EP0370513B1

EP0370513B1 - Sliding door system for an elevator

Info

Publication number: EP0370513B1
Application number: EP19890121683
Authority: EP
Inventors: Bengt-Ake Karlsson
Original assignee: Kone Elevator GmbH
Current assignee: Kone Elevator GmbH
Priority date: 1988-11-24
Filing date: 1989-11-23
Publication date: 1993-10-06
Anticipated expiration: 2009-11-23
Also published as: EP0370513A1; FI83303C; SE8900175L; ES2045356T3; FI83303B; SE8900175D0; FI885452A; FI885452A0

Description

The present invention relates to a sliding door system for an elevator.
Elevator doors can be roughly divided into turning doors and sliding doors on the one hand and car doors and landing doors on the other hand.
Turning doors, which, in view of safety and traffic demands, are by far the worst solution in many respects, have been traditionally used in the Nordic countries in the elevators of accommodation units, mainly for reasons of space and economy. A characteristic feature of modern turning door solutions is that doors are only provided in the shaft wall while the traditional gates serving as car doors have been left out. Besides the safety risk - although it can be minimized e.g. by making the doors as smooth as possible - this means in practice that the doors are opened manually, require plenty of turning space and are slow in operation.
Among the worst drawbacks of sliding doors are the facts that they require a wider elevator shaft than would otherwise be necessary to allow the landing doors to be pushed aside, and that both landing doors and car doors have to be provided with separate automatic mechanisms which make them very expensive as compared to ordinary turning doors. In order to overcome these drawbacks there has been proposed that each floor level is provided with one or more sliding doors which, relative to the elevator shaft, are located on the external side of the landing door opening. That means in other words that the elevator's sliding doors on the floor levels are placed like turning doors of known construction, not inside the elevator shaft like conventional sliding doors. This arrangement offers several advantages:

The elevator doors can be provided with the same safety equipment as conventional sliding doors, e.g. with photo-cells, mechanical or electrical safety edges on the front surfaces, radar, etc.
The doors are easier to handle e.g. for handicapped persons or children.
The arrangement allows mechanical door actuation (which would be unthinkable in the case of corresponding turning doors), resulting in shorter door operation times and therefore faster elevator traffic.
The arrangement makes it possible to reduce the cross-sectional area of the elevator shaft since no part of it is occupied by the door and its mechanisms.

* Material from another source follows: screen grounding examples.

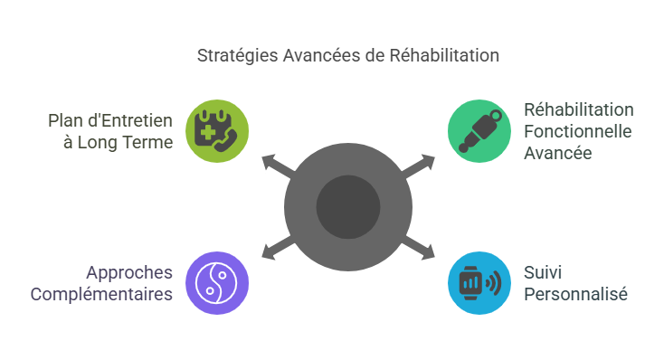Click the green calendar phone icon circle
click(x=217, y=130)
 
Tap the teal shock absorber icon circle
click(x=479, y=130)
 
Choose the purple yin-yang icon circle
click(x=217, y=282)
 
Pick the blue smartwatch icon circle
click(x=479, y=282)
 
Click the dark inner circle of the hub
click(x=348, y=206)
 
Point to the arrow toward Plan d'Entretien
click(x=277, y=166)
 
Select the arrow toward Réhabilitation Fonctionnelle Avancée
click(x=419, y=166)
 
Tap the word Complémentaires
click(x=101, y=294)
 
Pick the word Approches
click(x=129, y=272)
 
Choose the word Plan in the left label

Furtheron it has been proposed that the sliding doors on the floor levels are actuated by a power means which is mounted on the elevator car and engages the respective door when The elevator stops at a floor level.
FR-A-980 892 discloses a sliding door system for an elevator wherein a sliding door is located on the external side of the landing door opening and is operated by a power means mounted on the elevator car and engaging the respective door when the elevator stops at the floor level. The power means on the elevator consists of a motor with a pulley or sprocket drive comprising at least one element designed to engage a stud connected to the sliding door so that the door is opened and closed by driving the chain or belt round the wheels of the pulley or sprocket drive through certain distance. However, this system needs the stud 16 at the sliding door to transfer the movement of the sprocket drive to the sliding door. The connection of the stud to the sliding door requires a further expensive production step and the corners between the start and the sliding door are liable to sale and dirt.
The object of the present invention is to provide simple and light actuating means for actuating the respective sliding door located on the external side of the landing door opening.
This object is obtained by the features of claim 1. Advantageous embodiments of the invention are subject matter of the subclaims.
A preferred embodiment of the sliding door system of the invention is characterized in that the elevator car is provided with a gate, a light sliding door or equivalent, which can be pushed aside manually or mechanically when passengers enter or leave the car.
In this way, the same level of safety is achieved as in the case of conventional sliding door systems. The elevator car can be provided with a collapsible gate or preferably with a light sliding door of a segmental construction, which can be so designed that it will take up but very little space and, when opened, is pushed aside into a space which is otherwise useless, e.g. along the external sides of the car walls or between its inner and outer walls.
The features characteristic of the rest of the embodiments of the invention are presented in the claims to follow.
In the following, the invention is described in detail with reference to the drawings attached, wherein:

Figs. 1a-1c present elevator doors constructed by known techniques.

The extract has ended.